= Nasal vestibulitis =

Infection of the nasal cavity

Nasal vestibulitis is the diffuse dermatitis of nasal vestibule. It is often caused by Staphylococcus aureus, chronic rhinorrhea, nose picking, or viral infections.

==Causes==
Causes include constant nose blowing, nose picking, plucking nasal hairs, nose piercings and objects being stuck within the nose. It may also develop from shingles, herpes simplex, the common cold, and a continual runny nose.

==Symptoms==
In acute vestibulitis, the skin is red, swollen, and tender. In chronic vestibulitis, induration of vestibular skin and crusting is seen. Other symptoms include pain in the nose, swelling, discoloration, itching, bleeding, scabbing and crusting near the opening of the nose.

==Complications==
Although the disease is easily treatable, in severe cases boils may form inside the nostrils, which can cause cellulitis at the tip of the nose. The condition becomes serious because veins at that region of the face lead to the brain, and if bacteria spreads to the brain via these veins, the person may develop a life-threatening condition called cavernous sinus thrombosis, which is an infection in the brain.

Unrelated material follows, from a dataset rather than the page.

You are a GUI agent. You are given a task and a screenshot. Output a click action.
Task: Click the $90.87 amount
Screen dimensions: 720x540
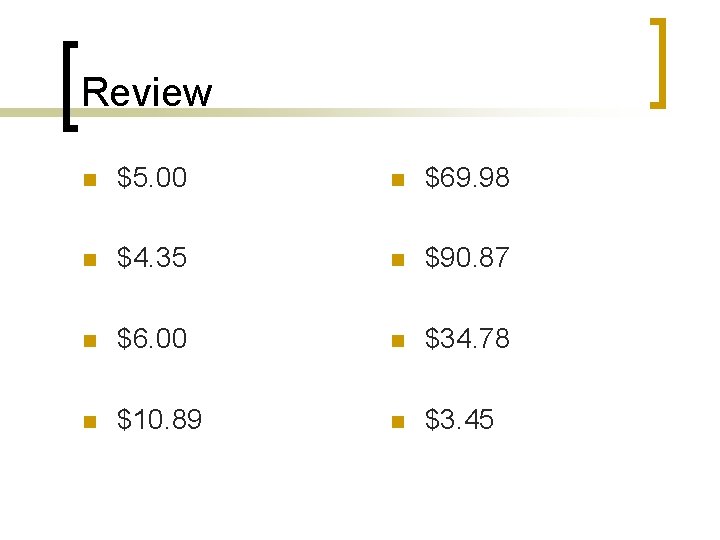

Other complications include nasal septal abscess and encephalitis.

==Treatment==
Antibiotic steroid ointment is sometimes helpful and as well as oral antibiotics. Chronic fissures can be cauterized with Silver Nitrate. If antibiotics do not work, surgical draining of the boils inside the nose may be required. With treatment, the condition lasts for three to four days.

==Prevention==
Prevention include handwashing, and avoiding the following behaviors: excessive nose blowing, plucking nasal hairs, popping pimples near the nostrils, and nose picking.